▸ Problem description: Scan the entries below for the string "star" and copy every line where it turns up.

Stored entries
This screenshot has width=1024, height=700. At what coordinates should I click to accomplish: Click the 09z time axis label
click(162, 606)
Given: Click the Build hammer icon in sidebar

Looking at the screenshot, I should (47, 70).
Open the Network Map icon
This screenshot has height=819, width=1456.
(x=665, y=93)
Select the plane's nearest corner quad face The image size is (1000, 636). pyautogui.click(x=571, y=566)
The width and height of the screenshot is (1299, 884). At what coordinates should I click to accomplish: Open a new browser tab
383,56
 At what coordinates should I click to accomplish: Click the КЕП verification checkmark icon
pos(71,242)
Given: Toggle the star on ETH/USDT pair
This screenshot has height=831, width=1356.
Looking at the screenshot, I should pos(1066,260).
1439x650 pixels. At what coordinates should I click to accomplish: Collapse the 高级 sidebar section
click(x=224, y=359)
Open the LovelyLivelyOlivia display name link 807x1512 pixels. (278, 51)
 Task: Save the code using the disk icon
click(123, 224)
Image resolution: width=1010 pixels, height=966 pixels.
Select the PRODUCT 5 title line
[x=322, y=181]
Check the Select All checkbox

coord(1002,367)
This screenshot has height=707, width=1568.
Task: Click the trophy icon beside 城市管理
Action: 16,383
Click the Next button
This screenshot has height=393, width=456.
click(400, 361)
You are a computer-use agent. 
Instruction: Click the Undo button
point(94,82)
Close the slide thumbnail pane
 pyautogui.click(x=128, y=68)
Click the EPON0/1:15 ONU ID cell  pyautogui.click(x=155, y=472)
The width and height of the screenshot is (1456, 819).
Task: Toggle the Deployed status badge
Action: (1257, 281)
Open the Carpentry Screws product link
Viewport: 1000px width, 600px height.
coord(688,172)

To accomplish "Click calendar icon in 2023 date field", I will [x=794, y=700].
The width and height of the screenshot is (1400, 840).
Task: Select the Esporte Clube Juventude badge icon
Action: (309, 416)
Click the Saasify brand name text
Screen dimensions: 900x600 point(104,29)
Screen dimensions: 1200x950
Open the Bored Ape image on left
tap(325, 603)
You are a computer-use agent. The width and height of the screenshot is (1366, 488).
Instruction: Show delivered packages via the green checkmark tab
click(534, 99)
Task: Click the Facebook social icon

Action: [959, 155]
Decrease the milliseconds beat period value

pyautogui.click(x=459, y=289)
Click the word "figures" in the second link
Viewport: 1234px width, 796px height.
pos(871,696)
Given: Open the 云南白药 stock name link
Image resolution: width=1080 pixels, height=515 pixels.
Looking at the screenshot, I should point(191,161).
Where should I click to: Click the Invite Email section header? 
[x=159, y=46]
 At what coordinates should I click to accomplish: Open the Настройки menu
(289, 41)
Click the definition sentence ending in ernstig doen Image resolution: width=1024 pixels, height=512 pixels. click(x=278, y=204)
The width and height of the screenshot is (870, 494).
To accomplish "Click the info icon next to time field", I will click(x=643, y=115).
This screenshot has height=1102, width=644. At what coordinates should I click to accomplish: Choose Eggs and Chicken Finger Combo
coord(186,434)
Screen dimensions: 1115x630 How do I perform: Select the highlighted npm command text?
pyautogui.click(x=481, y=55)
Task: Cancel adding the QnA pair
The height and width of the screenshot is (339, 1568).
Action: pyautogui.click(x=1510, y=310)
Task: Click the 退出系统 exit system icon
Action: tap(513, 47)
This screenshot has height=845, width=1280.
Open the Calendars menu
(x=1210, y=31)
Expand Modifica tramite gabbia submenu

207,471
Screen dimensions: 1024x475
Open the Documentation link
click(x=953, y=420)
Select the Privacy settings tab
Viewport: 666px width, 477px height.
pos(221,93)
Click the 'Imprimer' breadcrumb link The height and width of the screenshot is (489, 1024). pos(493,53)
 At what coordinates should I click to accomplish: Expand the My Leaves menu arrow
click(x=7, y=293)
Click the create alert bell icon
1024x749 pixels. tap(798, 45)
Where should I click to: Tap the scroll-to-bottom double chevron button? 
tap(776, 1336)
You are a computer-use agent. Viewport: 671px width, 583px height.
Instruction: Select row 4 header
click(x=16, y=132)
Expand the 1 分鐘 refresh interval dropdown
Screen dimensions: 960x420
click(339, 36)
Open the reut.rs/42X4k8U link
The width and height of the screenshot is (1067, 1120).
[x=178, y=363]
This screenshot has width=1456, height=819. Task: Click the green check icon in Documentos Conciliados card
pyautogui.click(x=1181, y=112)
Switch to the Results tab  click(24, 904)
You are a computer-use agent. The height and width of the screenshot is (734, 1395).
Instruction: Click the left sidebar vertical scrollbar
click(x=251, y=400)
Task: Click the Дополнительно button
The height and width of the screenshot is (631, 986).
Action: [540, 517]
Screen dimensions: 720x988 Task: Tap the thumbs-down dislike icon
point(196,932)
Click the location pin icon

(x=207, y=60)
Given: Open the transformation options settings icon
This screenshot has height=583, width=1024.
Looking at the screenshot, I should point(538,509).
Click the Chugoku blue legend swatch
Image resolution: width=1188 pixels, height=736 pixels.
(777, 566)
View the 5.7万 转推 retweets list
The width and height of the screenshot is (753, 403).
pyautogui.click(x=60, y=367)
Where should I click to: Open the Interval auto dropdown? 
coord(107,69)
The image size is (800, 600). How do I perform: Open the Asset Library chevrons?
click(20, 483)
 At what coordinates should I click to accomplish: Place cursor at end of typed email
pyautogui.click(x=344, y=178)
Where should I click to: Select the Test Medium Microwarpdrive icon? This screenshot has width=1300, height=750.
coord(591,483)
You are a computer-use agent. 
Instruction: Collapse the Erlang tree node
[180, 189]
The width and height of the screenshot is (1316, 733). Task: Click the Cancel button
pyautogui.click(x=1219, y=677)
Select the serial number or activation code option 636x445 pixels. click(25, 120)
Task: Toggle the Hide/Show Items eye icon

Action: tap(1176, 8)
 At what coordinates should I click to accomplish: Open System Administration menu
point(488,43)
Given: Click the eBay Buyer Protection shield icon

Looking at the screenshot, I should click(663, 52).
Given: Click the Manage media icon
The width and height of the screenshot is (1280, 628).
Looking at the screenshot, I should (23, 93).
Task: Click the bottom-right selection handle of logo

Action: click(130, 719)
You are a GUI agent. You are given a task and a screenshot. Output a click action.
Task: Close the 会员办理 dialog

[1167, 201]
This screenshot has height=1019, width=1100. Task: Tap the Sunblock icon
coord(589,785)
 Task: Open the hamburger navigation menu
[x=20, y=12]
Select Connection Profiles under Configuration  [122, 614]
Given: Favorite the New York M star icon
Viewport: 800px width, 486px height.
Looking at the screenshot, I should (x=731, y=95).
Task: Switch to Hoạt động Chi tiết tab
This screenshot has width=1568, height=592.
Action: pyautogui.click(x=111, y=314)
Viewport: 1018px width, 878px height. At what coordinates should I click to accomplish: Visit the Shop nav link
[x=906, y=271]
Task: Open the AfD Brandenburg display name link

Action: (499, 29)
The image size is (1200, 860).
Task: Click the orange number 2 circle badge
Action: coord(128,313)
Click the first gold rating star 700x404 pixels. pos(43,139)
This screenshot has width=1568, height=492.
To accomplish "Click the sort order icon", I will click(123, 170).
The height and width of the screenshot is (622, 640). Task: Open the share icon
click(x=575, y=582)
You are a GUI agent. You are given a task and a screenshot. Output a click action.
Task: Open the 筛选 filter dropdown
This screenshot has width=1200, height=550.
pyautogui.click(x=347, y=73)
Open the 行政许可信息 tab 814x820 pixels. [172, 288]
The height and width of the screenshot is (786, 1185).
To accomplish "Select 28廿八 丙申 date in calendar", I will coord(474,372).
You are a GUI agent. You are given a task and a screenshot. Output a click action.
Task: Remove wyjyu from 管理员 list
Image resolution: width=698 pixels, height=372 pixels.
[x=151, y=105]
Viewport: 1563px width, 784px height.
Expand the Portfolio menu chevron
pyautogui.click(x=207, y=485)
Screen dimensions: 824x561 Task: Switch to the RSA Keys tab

▸ Answer box:
Given: Toggle the star on ETH/USDT pair
Given: Favorite the New York M star icon
Click the first gold rating star 700x404 pixels. pos(43,139)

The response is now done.